SaskPower: Raising the bar for Aboriginal relations
A social performance case study from the 2014 Sustainable Electricity Annual Report, Engaged for a Sustainable Future.
In 2013, SaskPower executed a five-pillar strategy to integrate its Aboriginal relations mandate across all of its business areas, a ‘whole company’ approach that is helping the organization create new educational, employment and business opportunities for Aboriginal Peoples, communities, and businesses touched by its operations.
All business areas across SaskPower helped execute more than 20 corporate initiatives over the past year. The results of these efforts included:
- Purchasing $13 million of goods and services from Aboriginal vendors as a result of a new Aboriginal procurement policy
- Establishing Canada’s first master agreement between a power utility and the First Nations Power Authority for the establishment of a portfolio of First Nations-led power generation facilities
- Recruiting 15 full-time, permanent Aboriginal employees (approximately five per cent of new hires)
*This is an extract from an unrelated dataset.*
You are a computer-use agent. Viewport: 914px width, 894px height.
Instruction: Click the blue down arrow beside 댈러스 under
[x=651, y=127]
- Helping 51 Aboriginal Peoples complete training programs so they can be involved in future SaskPower projects
- Providing $1.2 million to Aboriginal education programs
- Contributing more than $60,000 to 21 Aboriginal events across Saskatchewan.
The 2013 participants from the Island Falls Hydroelectric Station High School Graduate Program. Pictured from left to right: Corey Bear, Clorrissa Morin, Marianne McCallum, Reina McCallum. Picture courtesy of SaskPower.
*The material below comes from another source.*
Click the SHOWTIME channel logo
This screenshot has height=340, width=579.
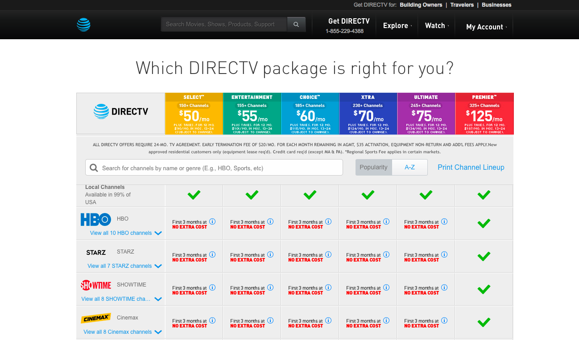pos(96,285)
A commitment to partnership
These projects were made possible through dozens of community consultations and by committing to formal, documented partnerships with several different Aboriginal communities. For example, engagement with eight First Nations groups, one tribal council and a commercial association led to the creation of three new formal partnerships with Aboriginal communities, as well as the initiation of a fourth partnership outlining how SaskPower will work together with that community over the next three generations. One-on-one interactions are also incredibly important; last year, four SaskPower employees volunteered to mentor four Aboriginal youth from a local inner-city elementary school.
By developing and improving the competency of Aboriginal relations across all of its business functions, as opposed to relegating it to a single business area, SaskPower is aiming to not only optimize its impact on Aboriginal communities but also to raise the bar on how power utilities across Canada can successfully engage with Aboriginal Peoples.